Tooth Colored Fillings
An optimal smile for you requires a commitment to high standards. Part of this is offering solutions that are not only the healthiest options, but choices that will help you look and feel your best! One way we help you do this is by offering only tooth colored fillings (white fillings) to our patients. Benefits of Tooth Colored Fillings (White Fillings):
- Your tooth shade is matched to the filling material as close as possible. Patients leave our office asking if we really did anything to their teeth when they can’t see anything but the natural color of their teeth!
- Tooth colored fillings require no further modification of your tooth structure for bonding – they are placed safely with materials that harden in seconds!
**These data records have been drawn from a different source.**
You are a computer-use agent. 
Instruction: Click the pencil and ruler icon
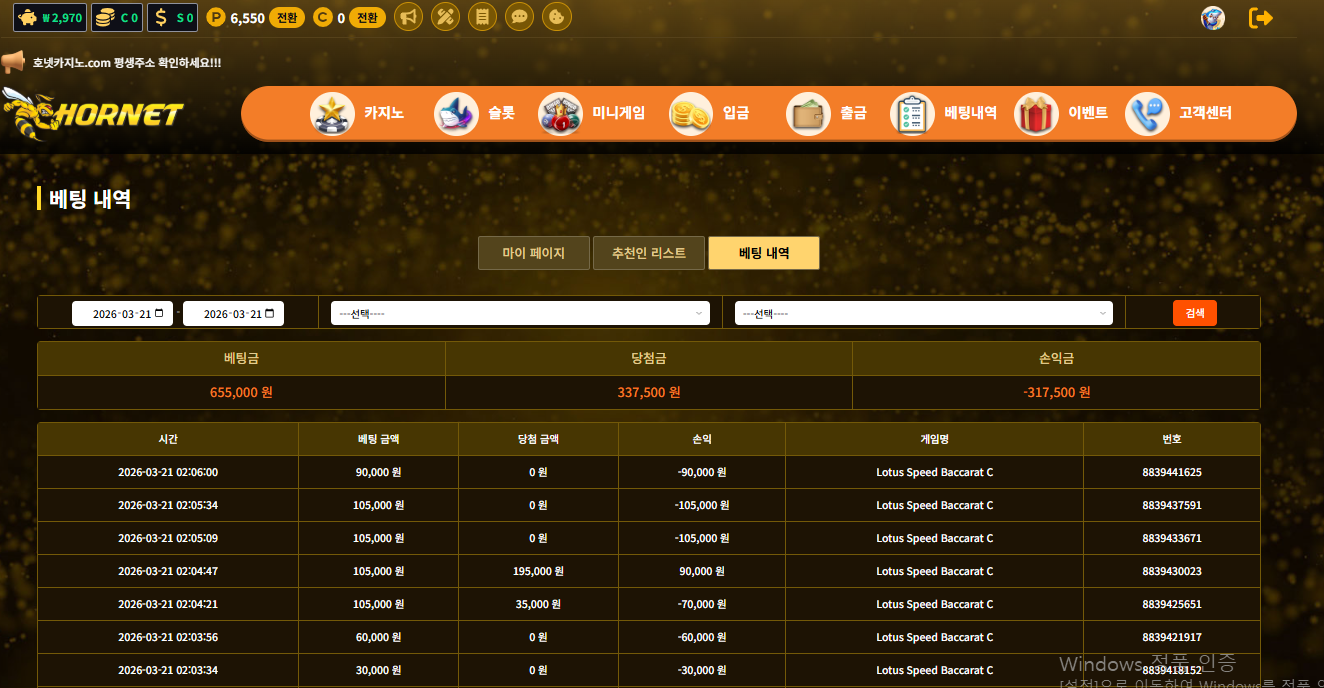point(445,17)
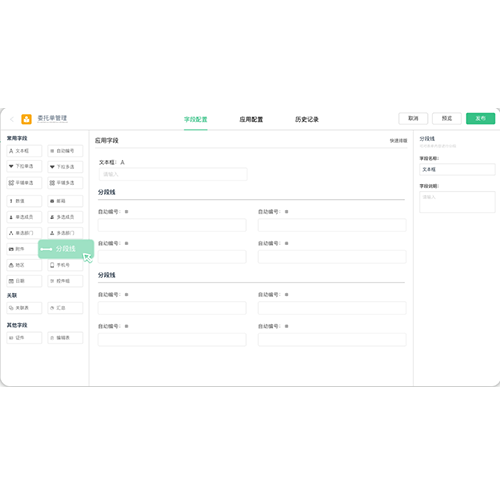Click the green 发布 publish button
This screenshot has width=500, height=500.
480,118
Other types of tooth fillings, and their drawbacks:
Dental Amalgam
- While a bit cheaper than tooth colored fillings, this material contains up to 55% of elemental mercury.
- Mercury is not good to put in the mouth or body; doing so may expose the patient to harmful toxins. Using tooth colored fillings also prevents the risk of mercury leaking out and amalgam tattooing – a dark discoloration around the filling, often mistaken by patients for a cavity; and is unsightly in your smile’s appearance.
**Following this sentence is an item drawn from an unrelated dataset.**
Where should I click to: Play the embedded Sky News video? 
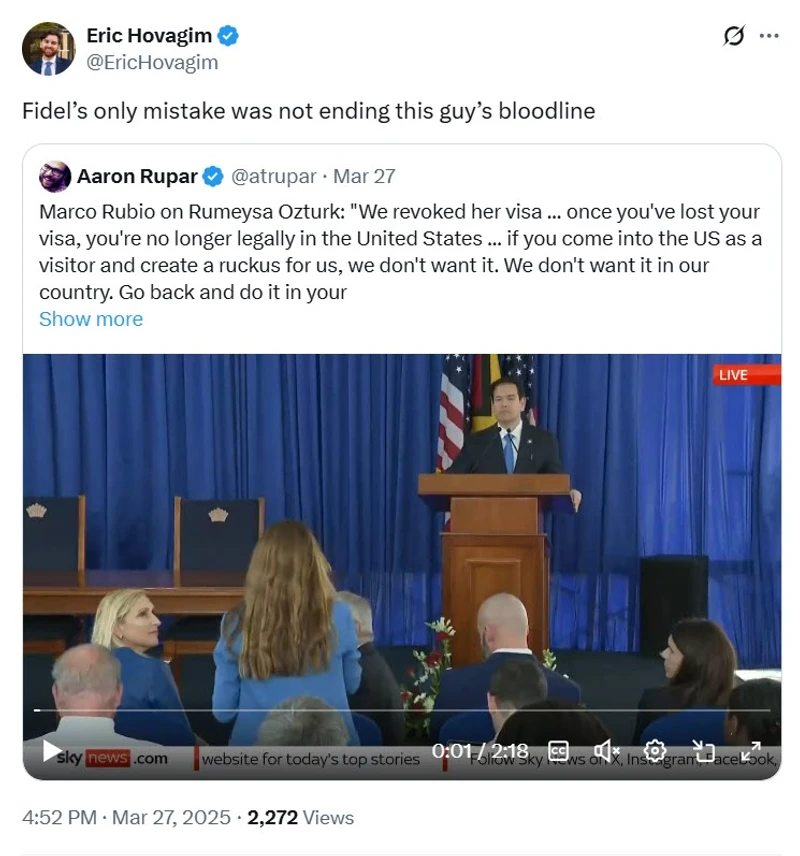coord(52,752)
- Over time all tooth fillings wear down and can weaken in structure. When this happens, chances are the mercury contained in this filling material could leak. As the filling weakens, the tooth can also break.
- As an amalgam filling ages, non polished material oxidizes and will often change color from silver to black. (Polished amalgam will not oxidize – making it an important step your dentist should take if using this material.) This process will also cause dark discoloration to areas around the filling, including gums that are nearby. Amalgam tattooing is a dark area on the tooth that is left behind from old amalgam, even after the filling has been removed by your dentist.
Gold Inlays
- Although gold fillings are long lasting, and work better with your body than dental amalgam – these types of dental fillings are more expensive, and do require more than one visit to complete.
When choosing from your options for restoring teeth that have cracked, chipped, or decayed you’ll want to consider the strength, aesthetics, cost and longevity of the dental filling material that will be used. When teeth have broken large parts of themselves, our dentists utilize porcelain for onlays (also called partial crowns).
After many years of working with various dental cases and materials, composite resin (tooth colored or white fillings) is the most common and suitable solution for restoring your teeth to a natural-looking, strong state – while leaving your body risk-free from harmful toxins used in other materials used in tooth fillings.